Birthing Big Business

Carolyn Mejia
Gendered Violence
Published in
3 min readMar 28, 2018

Monopolizing the Birthing Industry via “Medical Professional Opinions”

Becoming a mother is an exciting and wondrous blessing.There are multiple ways of entering motherhood: Birthing, Adoption, Fostering, and other legal avenues. All routes are valid and worth exploring for women looking into becoming a caring mother. One of the main things to consider before diving into motherhood is exploring which option is the healthiest (mentally and physically) for themselves and the baby. Regardless of the route, “mommies-to-be” know they must do extensive research beforehand in order to ensure the best quality of life.

However, in this social climate and internet crazed era we live in today, the American Health Care System is able to “uncomplicatedly” exploit the vulnerability of expectant mothers. Today it is very easy to surf the internet and find a myriad of benefits to hospitalized births but not often do we hear about the dark side of birthing at these facilities. In the documentary The Business of Being Born by Abby Epstein, the filmmakers interview parents and medical experts about the journey of motherhood to find out the realities of maternity care. While they follow expectant mothers to see what option is best for them, they unveil the crude realities behind the birthing industry.

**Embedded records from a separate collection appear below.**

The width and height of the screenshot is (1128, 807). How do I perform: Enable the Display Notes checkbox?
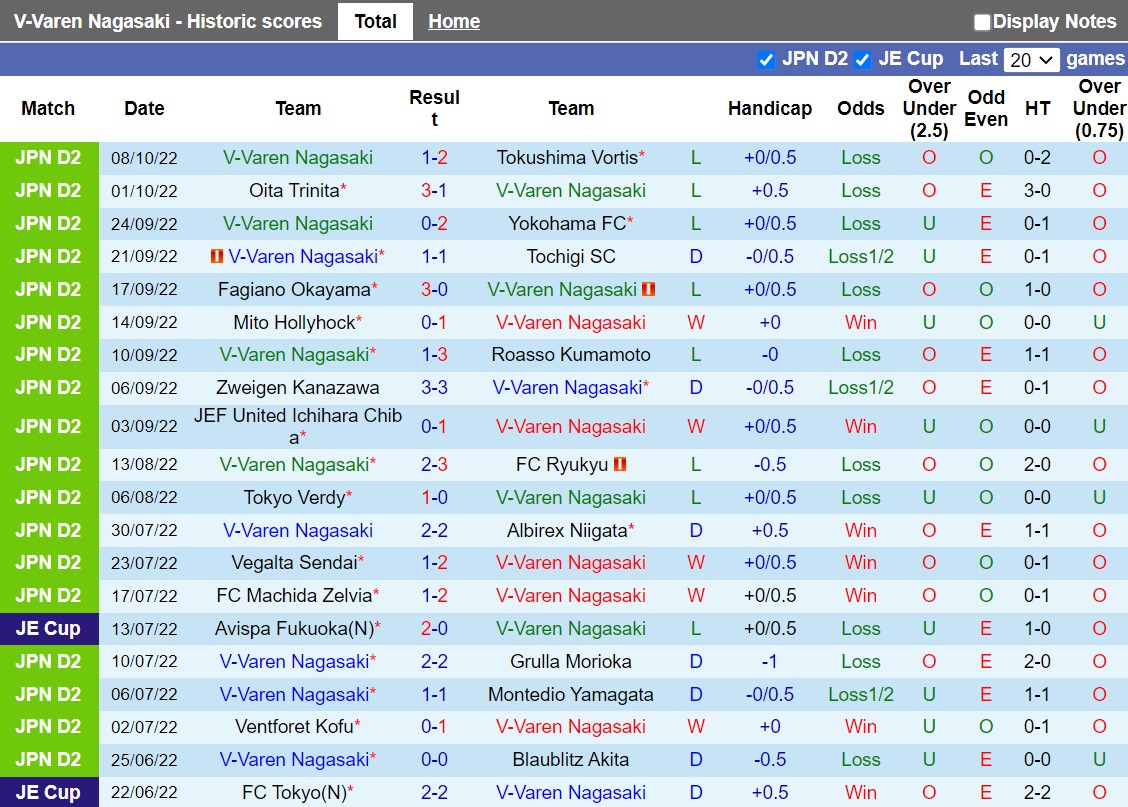coord(981,21)
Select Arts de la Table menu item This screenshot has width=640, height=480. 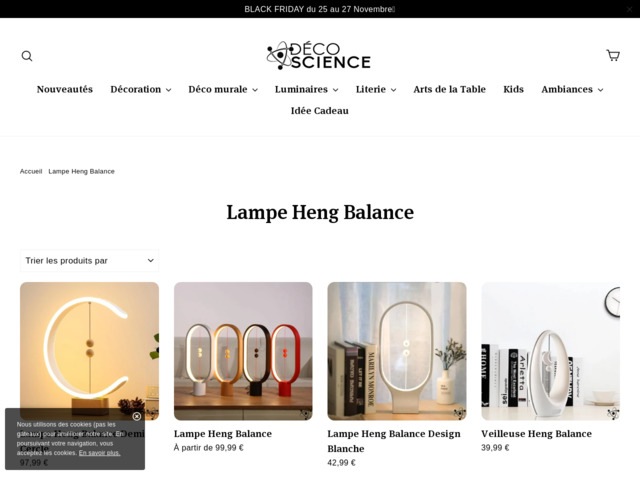(449, 89)
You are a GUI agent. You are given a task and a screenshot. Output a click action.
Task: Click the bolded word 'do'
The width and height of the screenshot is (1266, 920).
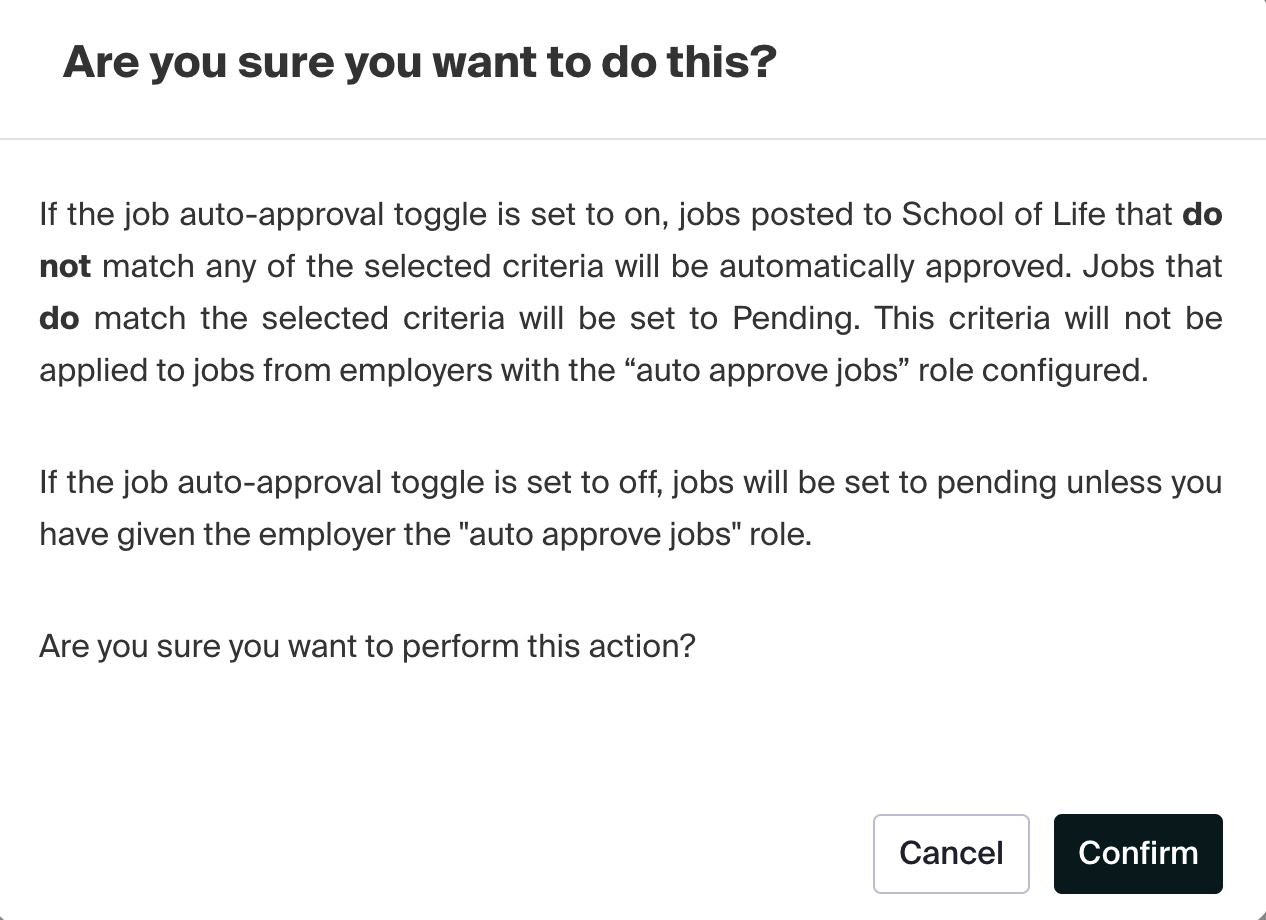pyautogui.click(x=59, y=318)
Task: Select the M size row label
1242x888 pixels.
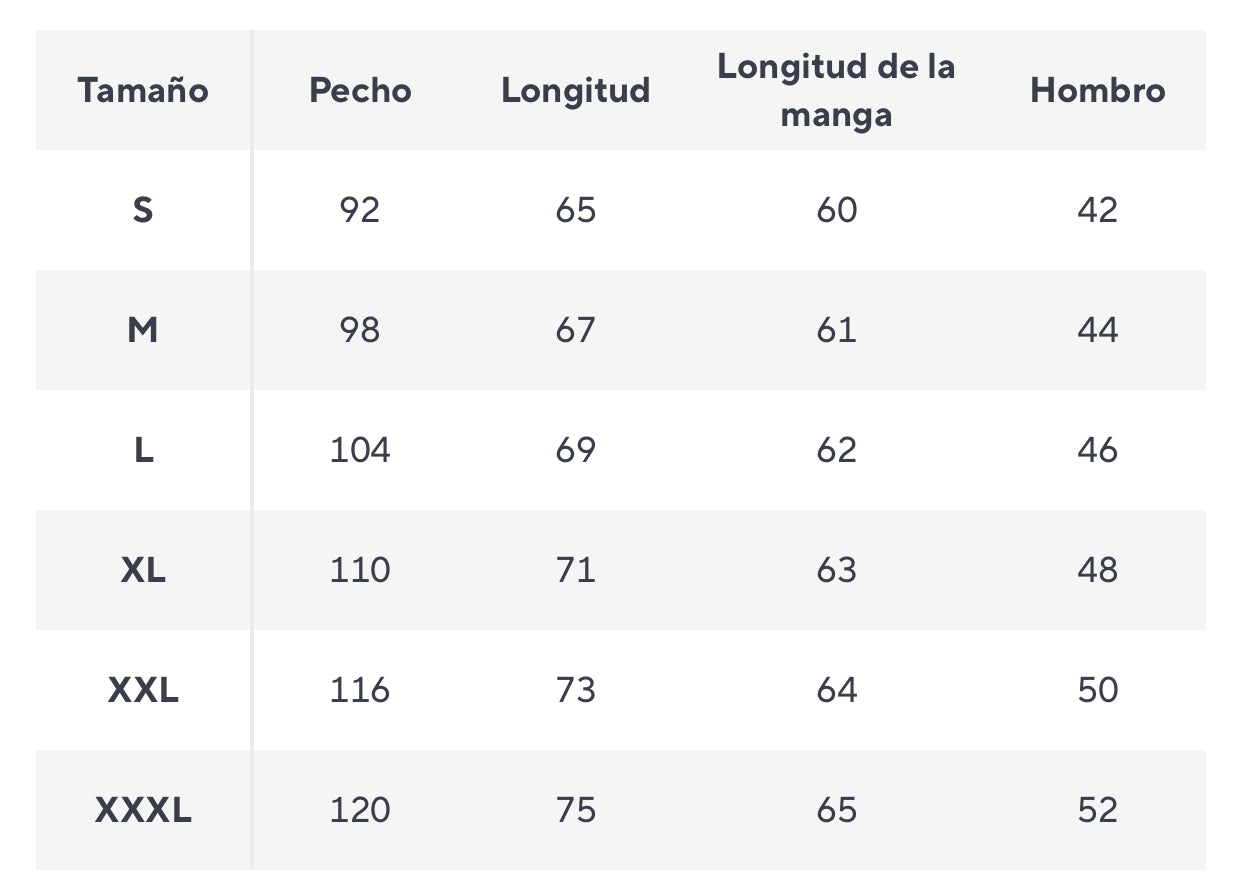Action: point(143,330)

Traditional American births involve doctors, drugs, obstetricians, and of course, surgery. For years now, women have been told the false narrative that they are not responsible for their child’s birth. That is an extremely dangerous tale to perpetuate because the mortality of the mother and the baby are blindly being placed in the hands of doctors that just want to go home at the end of the day. Mothers confine,trust and fully comply with these doctors because they’re the professionals. However in the documentary, we learn that Cesarean Sections are the quickest and most efficient way for hospitals to turn beds and turn profits. According to the Cleveland Clinic,

“ If the cesarean is an emergency, the time from incision to delivery takes about two minutes. In a non-emergency, a cesarean birth can take 10 to 15 minutes, with an additional 45 minutes for the delivery of the placenta and suturing of the incisions.”

In addition, C-Sections are glamorized in Hollywood by celebrities and marketed as quick and painless. Of course there are multiple reasons why a c-section would be the preferred alternative as mentioned in the hyperlink above, but women do not have enough exposure to the dangerous and complications of this major surgery. Instead, they are told that they do not know how to birth and must be assisted. Not only does this narrative condone the exploitation of mothers by the American Health care system, it is banking off the backs of these confused and ill-informed women.

In The Making of Punishable Bodies, Michel Foucault presents an array of ways the human body has been abused and used for capital. Hospitals and doctors are using their name and title to advise women to undergo a quick surgery which in turn results in these women being rushed to be induced. Scheduling births is easy to keep log of how much money will be coming in the doors at the end of each month. It’s a business model that appeals to the majority of American women because women think the doctors know best.

Foucault writes in reference to patterns of history:

“ In every society, the body was in the grip of very strict powers, which imposed on it constraints, prohibitions or obligations… To begin with, there was the scale of the control: it was a question not of treating the body, en masse, ‘wholesale’, as if it were an indissociable unity, but of working it ‘retail’, individually; of exercising upon it a subtle coercion, of obtaining holds upon it at the level of the mechanism itself.”

Mothers should not be too quick to subscribe to these medical opinions and find what route truly is best for them and the baby. In the documentary, we see that midwives are an exceptional resource and even alternative to drug-induced births. Midwives may help facilitate and nurture the birthing process. The stigma behind any type of outcast-ed birthing method should be dismantled and American Culture should be less discriminating with the many ways women safely deliver a healthy baby.